Combatente do Taleban equipa uma metralhadora enquanto realiza patrulha pelas ruas de Cabul. Foto: Wakil Kohsar / AFP

Isto começou nos postos espalhados em áreas rurais onde os soldados morriam de fome, não tinham mais munições e as unidades da polícia foram cercadas pelos combatentes do Taleban. Elas receberam livre trânsito desde que se rendessem, deixando para trás seu equipamento, dando lentamente aos insurgentes um controle cada vez maior das estradas e em seguida de distritos inteiros.
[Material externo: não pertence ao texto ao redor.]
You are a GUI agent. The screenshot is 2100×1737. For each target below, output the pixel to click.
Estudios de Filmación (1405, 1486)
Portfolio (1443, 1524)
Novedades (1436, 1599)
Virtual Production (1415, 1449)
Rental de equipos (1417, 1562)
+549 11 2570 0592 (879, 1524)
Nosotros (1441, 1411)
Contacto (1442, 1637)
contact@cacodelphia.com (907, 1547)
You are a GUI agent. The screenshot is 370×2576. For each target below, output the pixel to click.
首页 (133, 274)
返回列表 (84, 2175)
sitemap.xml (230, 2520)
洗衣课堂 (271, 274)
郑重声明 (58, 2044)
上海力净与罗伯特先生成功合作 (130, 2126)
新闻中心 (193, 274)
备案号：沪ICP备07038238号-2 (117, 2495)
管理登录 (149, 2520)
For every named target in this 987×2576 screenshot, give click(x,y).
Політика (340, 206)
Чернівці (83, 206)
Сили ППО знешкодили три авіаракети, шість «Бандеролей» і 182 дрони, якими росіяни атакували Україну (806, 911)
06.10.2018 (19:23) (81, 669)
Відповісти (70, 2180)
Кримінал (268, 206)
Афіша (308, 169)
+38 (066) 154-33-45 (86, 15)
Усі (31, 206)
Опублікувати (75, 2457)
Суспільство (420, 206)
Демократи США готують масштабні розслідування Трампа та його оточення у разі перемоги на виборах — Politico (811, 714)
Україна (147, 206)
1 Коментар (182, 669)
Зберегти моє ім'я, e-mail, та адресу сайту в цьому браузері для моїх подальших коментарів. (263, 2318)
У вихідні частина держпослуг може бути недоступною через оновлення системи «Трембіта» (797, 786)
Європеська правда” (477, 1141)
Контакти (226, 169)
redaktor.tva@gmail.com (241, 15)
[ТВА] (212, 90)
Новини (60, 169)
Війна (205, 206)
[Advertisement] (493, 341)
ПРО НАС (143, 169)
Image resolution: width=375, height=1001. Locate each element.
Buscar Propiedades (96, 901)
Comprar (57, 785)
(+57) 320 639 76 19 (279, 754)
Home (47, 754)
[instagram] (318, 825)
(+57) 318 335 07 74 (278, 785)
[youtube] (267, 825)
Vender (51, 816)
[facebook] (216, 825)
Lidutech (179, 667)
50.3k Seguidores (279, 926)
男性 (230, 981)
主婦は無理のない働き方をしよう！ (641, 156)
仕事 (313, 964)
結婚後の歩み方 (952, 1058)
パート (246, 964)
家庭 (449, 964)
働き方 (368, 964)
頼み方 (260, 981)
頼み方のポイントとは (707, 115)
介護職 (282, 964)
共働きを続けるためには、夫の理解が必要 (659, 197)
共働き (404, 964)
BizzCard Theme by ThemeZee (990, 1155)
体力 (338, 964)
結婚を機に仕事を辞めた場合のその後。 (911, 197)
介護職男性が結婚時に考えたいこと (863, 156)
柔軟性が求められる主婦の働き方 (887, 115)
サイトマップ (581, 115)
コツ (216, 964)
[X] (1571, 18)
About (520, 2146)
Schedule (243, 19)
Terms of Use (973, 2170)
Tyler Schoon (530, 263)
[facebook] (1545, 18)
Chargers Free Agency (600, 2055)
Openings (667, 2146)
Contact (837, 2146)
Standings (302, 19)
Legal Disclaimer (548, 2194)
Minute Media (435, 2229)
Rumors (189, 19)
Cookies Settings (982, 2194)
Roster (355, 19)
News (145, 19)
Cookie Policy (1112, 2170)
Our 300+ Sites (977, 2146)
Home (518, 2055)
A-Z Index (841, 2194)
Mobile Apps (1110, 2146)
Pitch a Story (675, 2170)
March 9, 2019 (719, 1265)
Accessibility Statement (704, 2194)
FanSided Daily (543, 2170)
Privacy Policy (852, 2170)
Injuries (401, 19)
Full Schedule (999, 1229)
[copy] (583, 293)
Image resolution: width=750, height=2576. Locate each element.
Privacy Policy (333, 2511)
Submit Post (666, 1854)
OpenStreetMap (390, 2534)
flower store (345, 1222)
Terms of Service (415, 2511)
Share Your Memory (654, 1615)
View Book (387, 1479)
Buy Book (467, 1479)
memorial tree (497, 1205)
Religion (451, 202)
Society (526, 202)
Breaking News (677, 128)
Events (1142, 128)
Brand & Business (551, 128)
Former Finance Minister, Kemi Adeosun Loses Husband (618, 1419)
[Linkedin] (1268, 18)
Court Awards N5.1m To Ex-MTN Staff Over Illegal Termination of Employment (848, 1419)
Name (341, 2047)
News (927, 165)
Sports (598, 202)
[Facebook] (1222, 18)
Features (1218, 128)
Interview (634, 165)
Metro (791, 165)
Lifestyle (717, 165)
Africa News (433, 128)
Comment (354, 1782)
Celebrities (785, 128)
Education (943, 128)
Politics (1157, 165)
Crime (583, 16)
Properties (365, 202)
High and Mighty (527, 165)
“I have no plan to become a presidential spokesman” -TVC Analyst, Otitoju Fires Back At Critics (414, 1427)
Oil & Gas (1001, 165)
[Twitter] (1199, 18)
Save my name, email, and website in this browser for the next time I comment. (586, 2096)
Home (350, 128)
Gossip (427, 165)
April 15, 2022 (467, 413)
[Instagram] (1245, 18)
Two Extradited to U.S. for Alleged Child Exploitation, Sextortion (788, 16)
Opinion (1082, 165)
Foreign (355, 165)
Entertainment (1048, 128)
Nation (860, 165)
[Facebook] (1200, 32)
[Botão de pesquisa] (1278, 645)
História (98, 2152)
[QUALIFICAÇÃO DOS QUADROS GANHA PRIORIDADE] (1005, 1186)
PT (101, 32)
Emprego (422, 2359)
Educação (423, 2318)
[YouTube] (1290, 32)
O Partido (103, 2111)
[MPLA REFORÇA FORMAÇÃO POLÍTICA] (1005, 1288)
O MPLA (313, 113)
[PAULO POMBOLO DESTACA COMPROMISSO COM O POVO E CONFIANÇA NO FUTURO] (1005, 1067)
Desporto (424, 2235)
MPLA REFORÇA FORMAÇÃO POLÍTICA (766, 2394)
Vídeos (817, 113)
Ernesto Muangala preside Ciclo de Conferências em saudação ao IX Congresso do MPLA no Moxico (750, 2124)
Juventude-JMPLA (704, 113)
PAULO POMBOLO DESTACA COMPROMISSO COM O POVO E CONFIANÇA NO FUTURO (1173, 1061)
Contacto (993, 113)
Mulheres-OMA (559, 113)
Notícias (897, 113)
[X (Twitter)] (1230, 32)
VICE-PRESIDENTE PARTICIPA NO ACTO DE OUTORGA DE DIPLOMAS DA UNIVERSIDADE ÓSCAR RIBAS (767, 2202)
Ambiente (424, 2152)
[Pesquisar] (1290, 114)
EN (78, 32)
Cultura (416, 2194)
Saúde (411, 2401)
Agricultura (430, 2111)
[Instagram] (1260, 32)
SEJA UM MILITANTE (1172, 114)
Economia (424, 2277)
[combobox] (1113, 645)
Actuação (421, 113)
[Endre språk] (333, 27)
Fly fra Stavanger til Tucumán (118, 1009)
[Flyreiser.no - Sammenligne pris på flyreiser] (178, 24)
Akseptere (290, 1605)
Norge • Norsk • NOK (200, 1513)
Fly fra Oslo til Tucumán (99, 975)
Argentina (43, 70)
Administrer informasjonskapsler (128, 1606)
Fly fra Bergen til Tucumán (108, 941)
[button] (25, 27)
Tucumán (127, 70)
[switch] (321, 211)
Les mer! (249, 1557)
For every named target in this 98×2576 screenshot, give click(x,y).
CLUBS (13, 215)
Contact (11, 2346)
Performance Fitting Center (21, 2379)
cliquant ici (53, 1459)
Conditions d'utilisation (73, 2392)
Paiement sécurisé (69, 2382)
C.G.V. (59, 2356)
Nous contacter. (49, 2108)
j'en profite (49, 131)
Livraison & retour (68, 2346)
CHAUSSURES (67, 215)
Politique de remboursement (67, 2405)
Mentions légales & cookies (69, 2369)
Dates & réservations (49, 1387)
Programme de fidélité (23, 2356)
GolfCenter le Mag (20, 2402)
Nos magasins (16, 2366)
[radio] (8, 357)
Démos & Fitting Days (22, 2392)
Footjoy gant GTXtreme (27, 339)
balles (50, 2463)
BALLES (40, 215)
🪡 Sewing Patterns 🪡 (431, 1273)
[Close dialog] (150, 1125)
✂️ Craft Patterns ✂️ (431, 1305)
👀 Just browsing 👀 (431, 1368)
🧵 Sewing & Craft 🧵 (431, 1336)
À medida que as posições entravam em colapso, a queixa era quase sempre a mesma: Não havia suporte aéreo ou os seus fornecimentos de armas e alimentos tinham acabado.

Mas mesmo antes disto, a debilidade sistêmica das forças de segurança afegãs - que no papel chegavam a cerca de 300 mil pessoas, mas nos últimos dias não passavam de cerca de um sexto disso, segundo os funcionários - era visível. Este rombo pode ser atribuído a numerosas questões geradas pela insistência do Ocidente em criar um exército totalmente moderno, com todas as complexidades logísticas e de fornecimento implícitas, o que se revelou insustentável sem os Estados Unidos e os aliados da OTAN.

Soldados e policiais expressaram ressentimentos cada vez mais profundos contra a liderança afegã. Os funcionários muitas vezes fingiam não ver o que estava acontecendo embora estivessem perfeitamente conscientes de que o verdadeiro número do potencial humano das forças afegãs era muito inferior ao que constava nos livros, alterado pela corrupção e pelo sigilo tacitamente aceito.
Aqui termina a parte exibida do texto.